• _DIRECTIONS_
Return the lines beginning at the one that contains "The image size" and running to the end of the records, exactly and with nothing else. Omit pictures.

========================================

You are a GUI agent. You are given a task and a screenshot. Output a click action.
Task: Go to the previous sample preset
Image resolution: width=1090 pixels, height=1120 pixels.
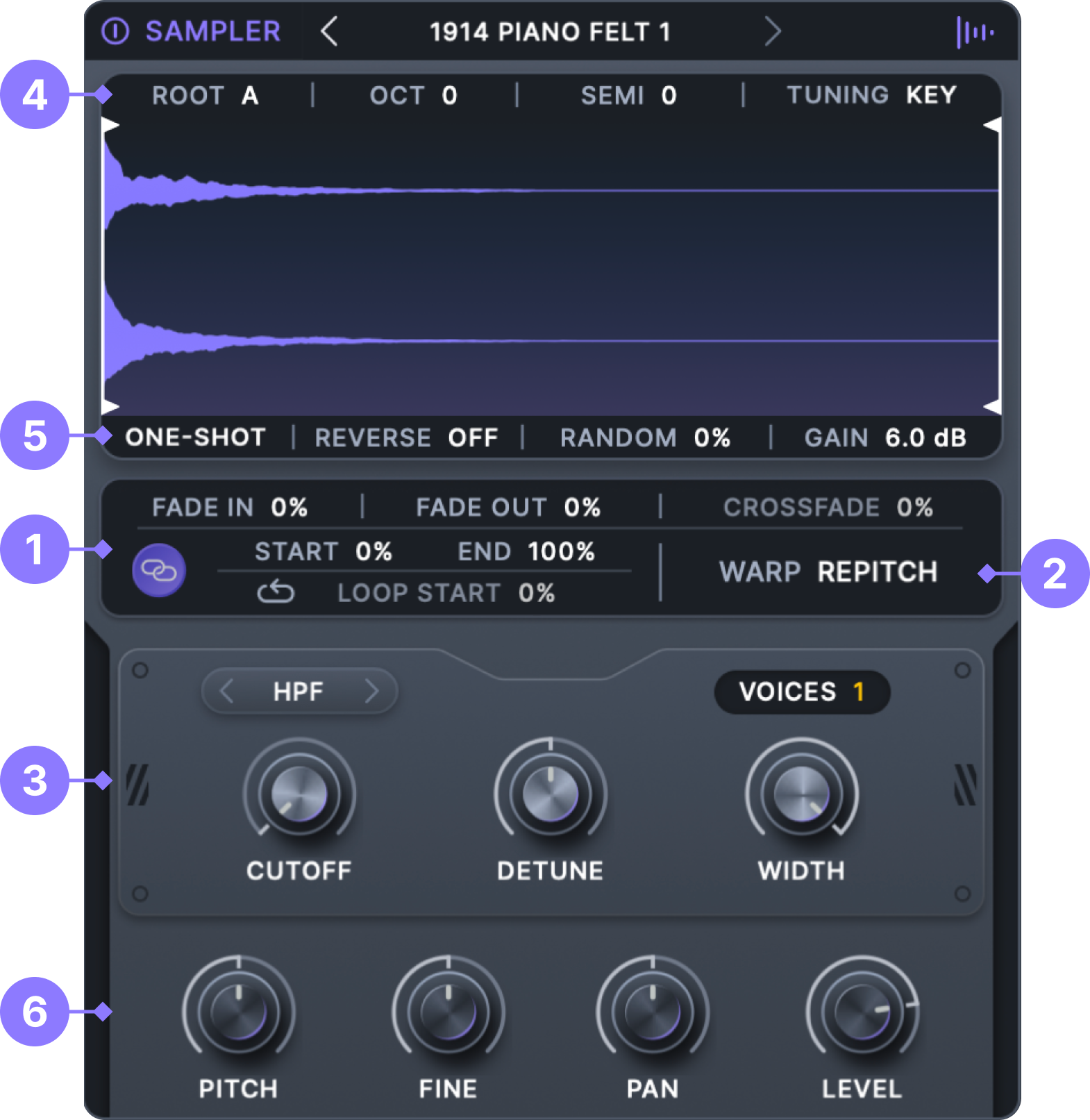click(329, 31)
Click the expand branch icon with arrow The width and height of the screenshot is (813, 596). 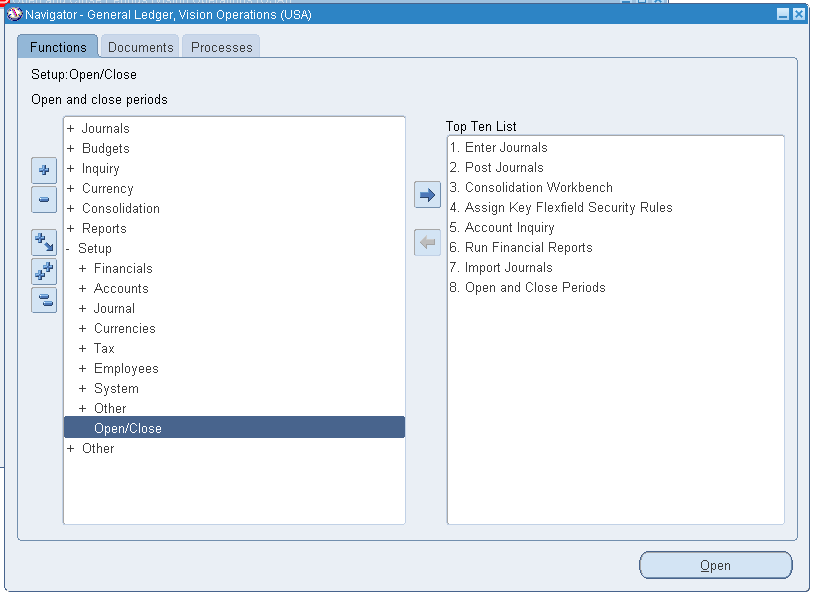[x=43, y=242]
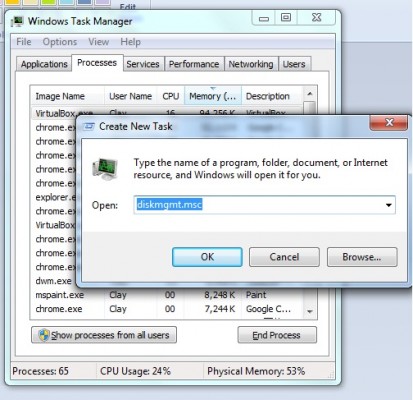Sort by the Memory column header
Image resolution: width=413 pixels, height=400 pixels.
click(213, 96)
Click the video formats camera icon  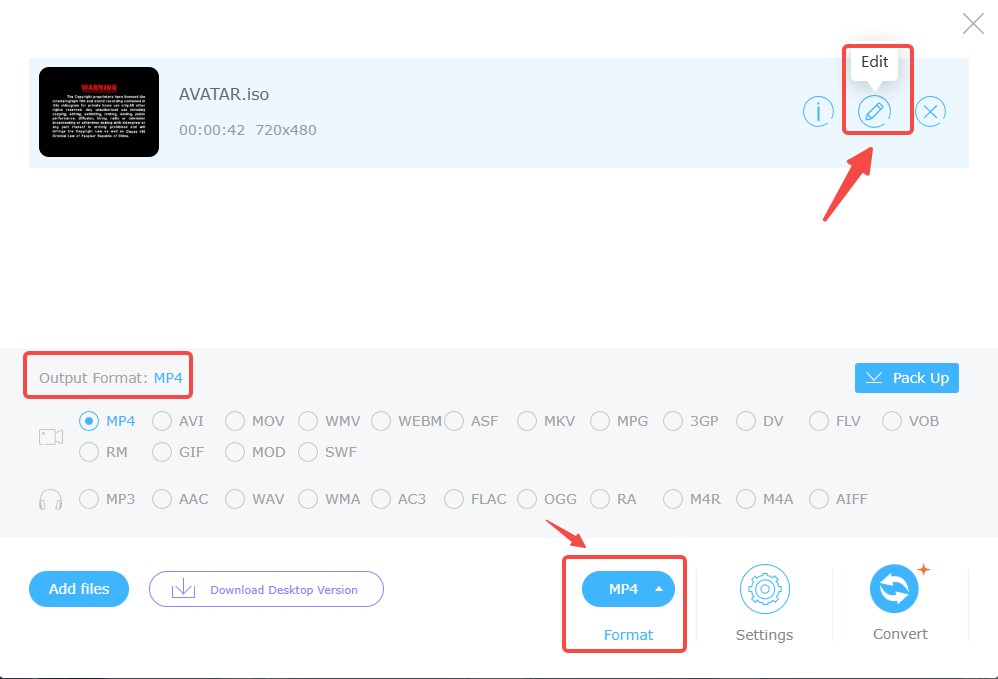tap(50, 436)
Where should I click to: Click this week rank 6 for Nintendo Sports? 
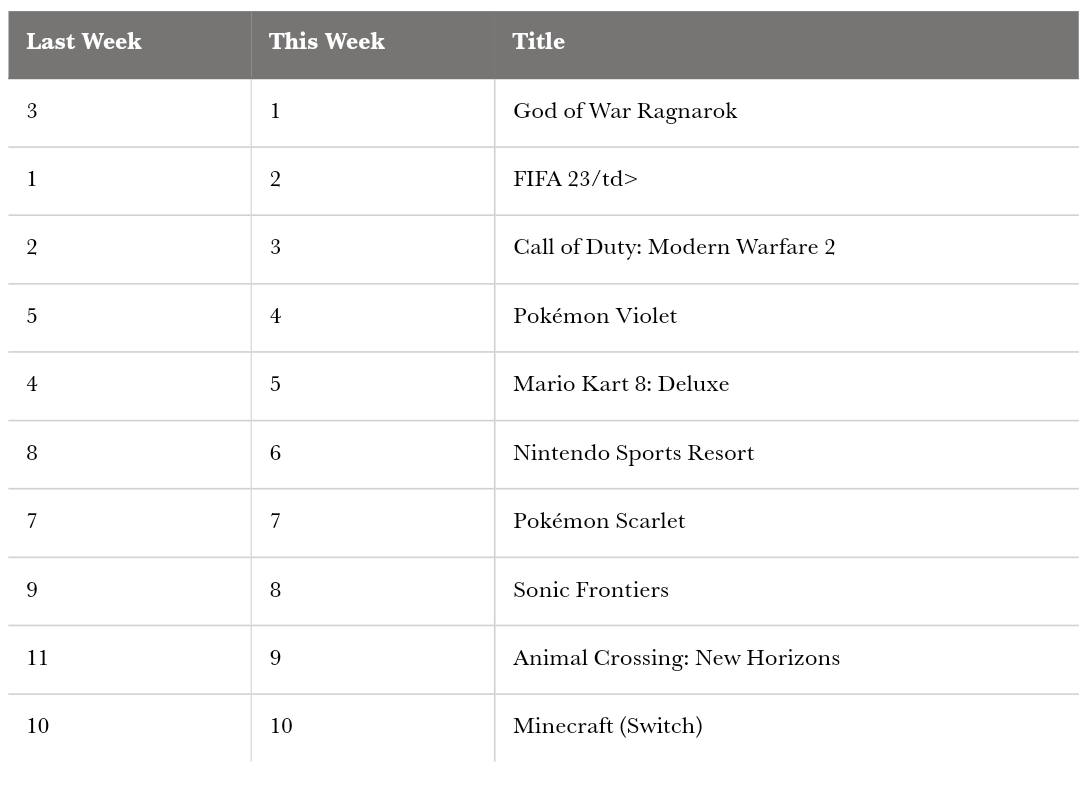pyautogui.click(x=276, y=453)
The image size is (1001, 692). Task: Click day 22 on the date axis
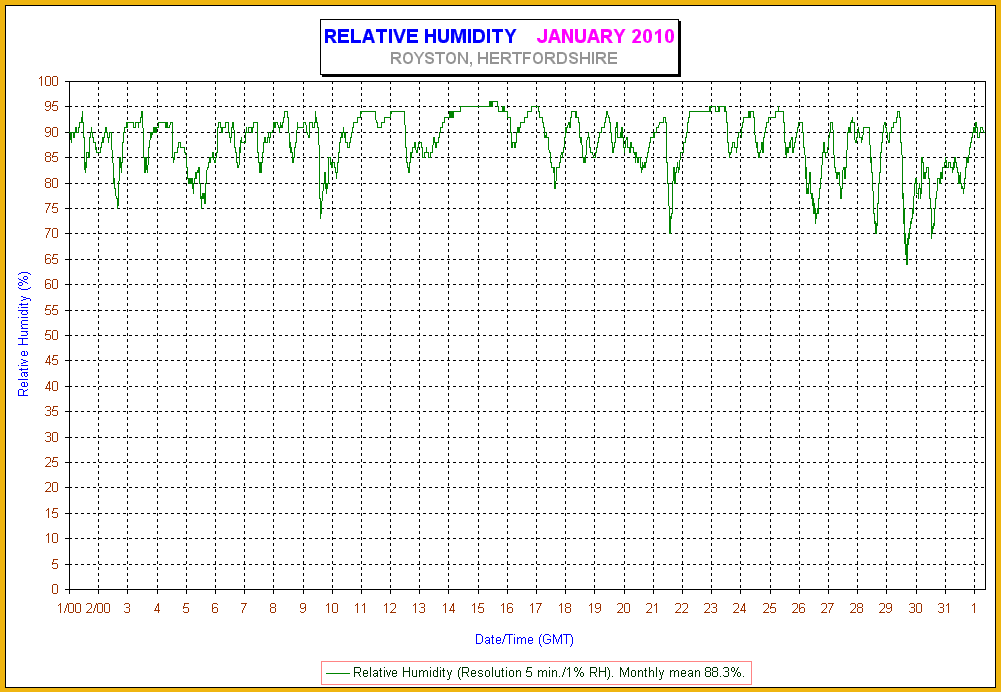[682, 609]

========================================

• _ANSWER BELOW_
The image size is (1001, 692). Task: Click day 22 on the date axis
[682, 609]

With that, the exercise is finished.